• PROBLEM TO SOLVE: Nothing should appear in the answer except the line containing "Instruction: Toggle bold formatting button" and the lines following it through the end of the listing, each given exactly.

**** GIVEN DATA ****

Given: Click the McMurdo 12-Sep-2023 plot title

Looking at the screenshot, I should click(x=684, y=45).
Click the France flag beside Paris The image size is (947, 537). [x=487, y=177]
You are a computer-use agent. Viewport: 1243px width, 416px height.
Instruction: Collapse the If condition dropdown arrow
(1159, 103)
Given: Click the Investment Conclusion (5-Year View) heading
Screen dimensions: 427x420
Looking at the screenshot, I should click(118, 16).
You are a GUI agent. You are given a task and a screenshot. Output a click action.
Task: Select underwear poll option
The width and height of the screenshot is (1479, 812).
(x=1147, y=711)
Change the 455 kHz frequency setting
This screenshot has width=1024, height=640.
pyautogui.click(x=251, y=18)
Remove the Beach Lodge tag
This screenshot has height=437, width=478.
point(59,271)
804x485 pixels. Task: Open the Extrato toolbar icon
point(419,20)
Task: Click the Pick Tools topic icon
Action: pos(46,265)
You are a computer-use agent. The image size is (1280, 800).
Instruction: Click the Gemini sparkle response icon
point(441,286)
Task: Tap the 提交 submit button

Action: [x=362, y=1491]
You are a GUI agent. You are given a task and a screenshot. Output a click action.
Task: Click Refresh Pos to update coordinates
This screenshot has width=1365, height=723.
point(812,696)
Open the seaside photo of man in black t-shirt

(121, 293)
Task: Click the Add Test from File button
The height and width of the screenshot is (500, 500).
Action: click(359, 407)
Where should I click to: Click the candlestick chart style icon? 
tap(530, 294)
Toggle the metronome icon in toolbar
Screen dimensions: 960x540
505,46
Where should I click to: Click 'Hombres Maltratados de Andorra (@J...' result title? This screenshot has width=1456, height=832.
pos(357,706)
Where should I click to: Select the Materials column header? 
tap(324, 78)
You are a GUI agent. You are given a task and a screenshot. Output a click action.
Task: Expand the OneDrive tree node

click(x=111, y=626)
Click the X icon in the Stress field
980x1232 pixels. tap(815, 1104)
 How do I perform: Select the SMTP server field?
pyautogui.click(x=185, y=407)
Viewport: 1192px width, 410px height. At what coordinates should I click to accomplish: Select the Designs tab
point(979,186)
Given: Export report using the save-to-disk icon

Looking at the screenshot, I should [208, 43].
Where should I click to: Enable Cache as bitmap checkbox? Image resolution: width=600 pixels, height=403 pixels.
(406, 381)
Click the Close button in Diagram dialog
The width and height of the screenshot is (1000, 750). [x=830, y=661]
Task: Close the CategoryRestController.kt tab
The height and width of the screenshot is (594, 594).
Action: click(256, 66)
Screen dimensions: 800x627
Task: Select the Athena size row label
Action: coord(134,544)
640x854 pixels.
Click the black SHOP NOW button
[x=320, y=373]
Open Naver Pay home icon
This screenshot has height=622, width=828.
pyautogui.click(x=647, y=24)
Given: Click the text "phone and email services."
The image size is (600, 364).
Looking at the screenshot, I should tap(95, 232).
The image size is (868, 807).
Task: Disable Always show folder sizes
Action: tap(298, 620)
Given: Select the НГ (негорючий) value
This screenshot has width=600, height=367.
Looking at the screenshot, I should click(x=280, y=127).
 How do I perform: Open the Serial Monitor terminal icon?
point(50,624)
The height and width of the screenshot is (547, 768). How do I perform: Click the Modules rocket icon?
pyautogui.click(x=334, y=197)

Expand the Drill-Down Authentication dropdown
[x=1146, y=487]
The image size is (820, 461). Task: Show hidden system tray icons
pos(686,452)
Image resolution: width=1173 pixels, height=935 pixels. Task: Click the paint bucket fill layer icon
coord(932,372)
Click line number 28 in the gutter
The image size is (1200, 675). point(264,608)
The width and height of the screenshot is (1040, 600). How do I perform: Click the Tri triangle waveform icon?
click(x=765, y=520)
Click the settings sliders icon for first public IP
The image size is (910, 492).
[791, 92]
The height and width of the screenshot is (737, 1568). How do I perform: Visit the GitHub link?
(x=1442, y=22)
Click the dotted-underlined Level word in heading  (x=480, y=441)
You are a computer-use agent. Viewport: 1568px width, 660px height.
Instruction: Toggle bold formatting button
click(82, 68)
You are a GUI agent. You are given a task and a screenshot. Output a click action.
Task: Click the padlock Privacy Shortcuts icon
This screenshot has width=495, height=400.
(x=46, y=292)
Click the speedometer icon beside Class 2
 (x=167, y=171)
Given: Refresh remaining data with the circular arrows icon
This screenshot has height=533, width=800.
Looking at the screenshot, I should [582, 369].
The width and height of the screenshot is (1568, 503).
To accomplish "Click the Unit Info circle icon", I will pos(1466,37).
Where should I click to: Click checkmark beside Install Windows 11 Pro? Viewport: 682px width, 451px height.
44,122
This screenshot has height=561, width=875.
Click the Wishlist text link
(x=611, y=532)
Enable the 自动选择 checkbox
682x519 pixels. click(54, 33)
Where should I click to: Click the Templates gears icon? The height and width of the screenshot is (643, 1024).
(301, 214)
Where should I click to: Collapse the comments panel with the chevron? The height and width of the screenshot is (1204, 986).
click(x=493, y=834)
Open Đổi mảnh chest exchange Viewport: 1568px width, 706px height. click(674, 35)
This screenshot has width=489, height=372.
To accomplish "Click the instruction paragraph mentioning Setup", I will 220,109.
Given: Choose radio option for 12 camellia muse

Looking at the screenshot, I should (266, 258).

****

• SOLUTION TO THE PROBLEM:
Instruction: Toggle bold formatting button
click(82, 68)
You are a GUI agent. You are given a task and a screenshot. Output a click action.
Task: Click the padlock Privacy Shortcuts icon
This screenshot has width=495, height=400.
(x=46, y=292)
Click the speedometer icon beside Class 2
 (x=167, y=171)
Given: Refresh remaining data with the circular arrows icon
This screenshot has height=533, width=800.
Looking at the screenshot, I should [582, 369].
The width and height of the screenshot is (1568, 503).
To accomplish "Click the Unit Info circle icon", I will pos(1466,37).
Where should I click to: Click checkmark beside Install Windows 11 Pro? Viewport: 682px width, 451px height.
44,122
This screenshot has height=561, width=875.
Click the Wishlist text link
(x=611, y=532)
Enable the 自动选择 checkbox
682x519 pixels. click(54, 33)
Where should I click to: Click the Templates gears icon? The height and width of the screenshot is (643, 1024).
(301, 214)
Where should I click to: Collapse the comments panel with the chevron? The height and width of the screenshot is (1204, 986).
click(x=493, y=834)
Open Đổi mảnh chest exchange Viewport: 1568px width, 706px height. click(674, 35)
This screenshot has width=489, height=372.
To accomplish "Click the instruction paragraph mentioning Setup", I will 220,109.
Given: Choose radio option for 12 camellia muse

Looking at the screenshot, I should (266, 258).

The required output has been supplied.